Sat the MS course 2 weeks ago, and this explains it a hell of a lot better
than the instructor did!

Cheers,
Andrew

-----Original Message-----
From: Jeff Mason [mailto:je.mason@a...]
Sent: Tuesday, 5 November 2002 10:17 AM
To: sql language
Subject: [sql_language] RE: Clustering Index


This discussion is about SQL Server, even though this is a generic SQL
language list.  I can't speak about other products and how they may (or may
not) handle this sort of thing.

All indexes are structured as B-Trees.  As such the keys of an index are
organized into multiple levels, starting with a root level.  The entries in
the root level, the keys of the index, point to lower intermediate levels
which in turn point to entries in still lower levels and so on until at the
lowest level, called the leaf nodes, the entries contain a pointer into the
data page which stores the row data for the index entry.  There is one entry
in the leaf node for every index key value and thus for every data row.  At
higher index levels there is one entry for each index page at the next lower
level and this works its way up until you get to the single root level index
page.

The number of levels involved is a function of the number of rows of data in
the table, and the size of the index key.  The bigger the key, the fewer the
number of entries in an index page, and the more rows, the more leaf nodes
are required.  For every index, all index entries are stored in key order.
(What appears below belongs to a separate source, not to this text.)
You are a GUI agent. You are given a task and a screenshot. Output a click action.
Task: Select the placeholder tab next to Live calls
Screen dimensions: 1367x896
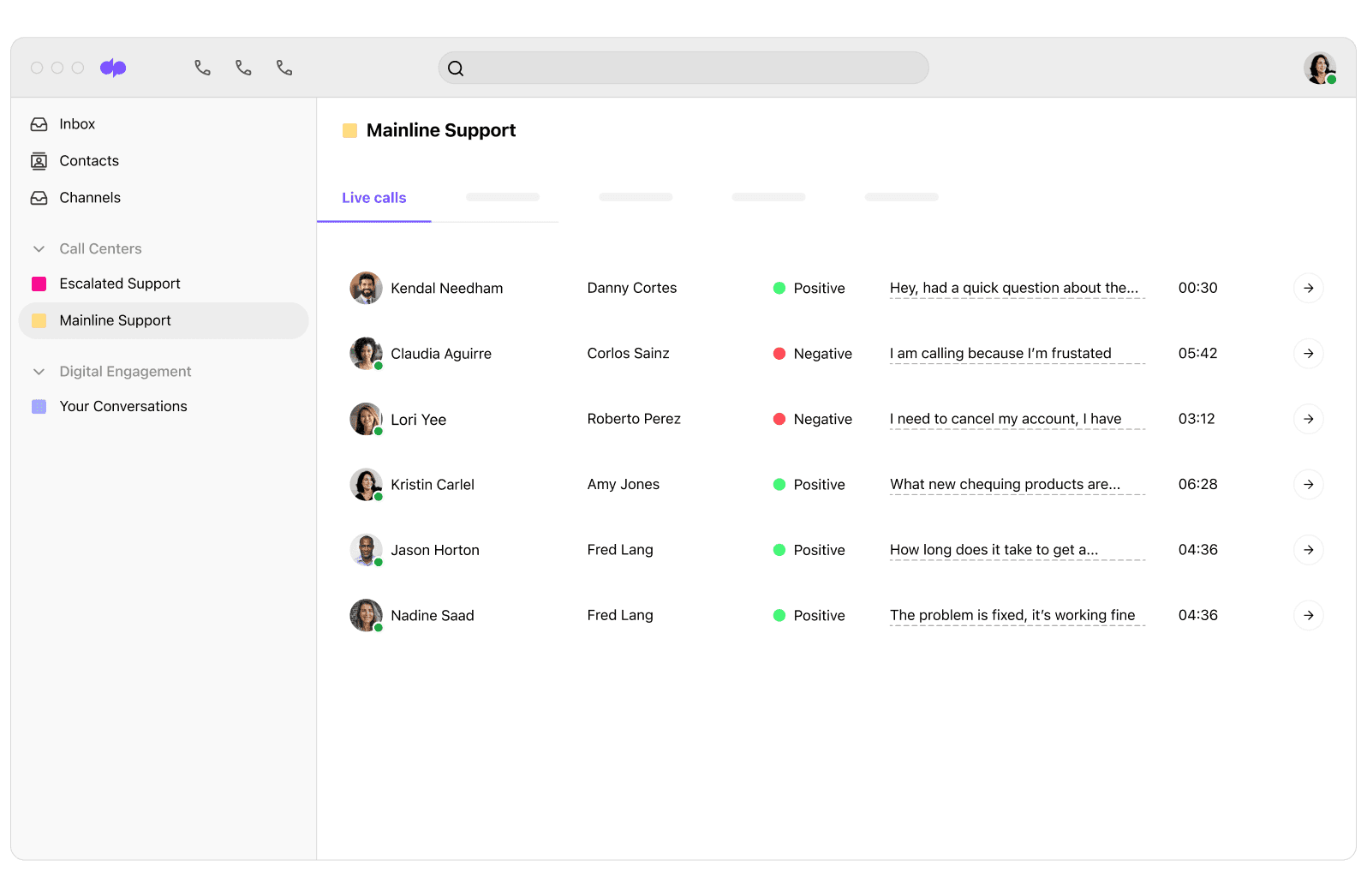click(503, 198)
When a clustered index exists for a table, the leaf nodes are the actual
data pages.  Thus, the data is stored within the index structure, so once
you traverse the tree looking for a key, when you find it, the data is right
there.  For all other indexes, the leaf nodes just contain the clustered
index key.

So, the first observation we can make is that access via the clustered index
is quite a bit faster than by a non clustered index.  This is because for
nonclustered indexes, the entry stored in the leaf node is the clustered
index key, so to retrieve a given data row, we must first traverse the index
tree to obtain the clustered index key value, and then traverse the
clustered index to get the data row.  For the clustered index, though, we're
right there.

The next observation is that since the keys of an index are stored in key
order, the data rows in the clustered index are stored physically in
clustered key order.  This means that an ORDER BY on the clustered index
will be fast.  It also means that range queries (e.g. key_value BETWEEN 1
AND 1000) are particularly efficient.

By default, the PRIMARY KEY of a table will be set as the clustered index.
This may or may not be a good thing.  For example, many people use an
IDENTITY column as the primary key.  Since identity values are monotonically
increasing, new rows inserted into a table will all be inserted into the
last data page.  On a heavily loaded system, this will result in a "hot
spot" on that data page, and performance will suffer, as connections bump
into the locks acquired by each other.  In such a case, it may be better to
define the clustered index on some other column, which more uniformly
distributes the updates across the domain of key values.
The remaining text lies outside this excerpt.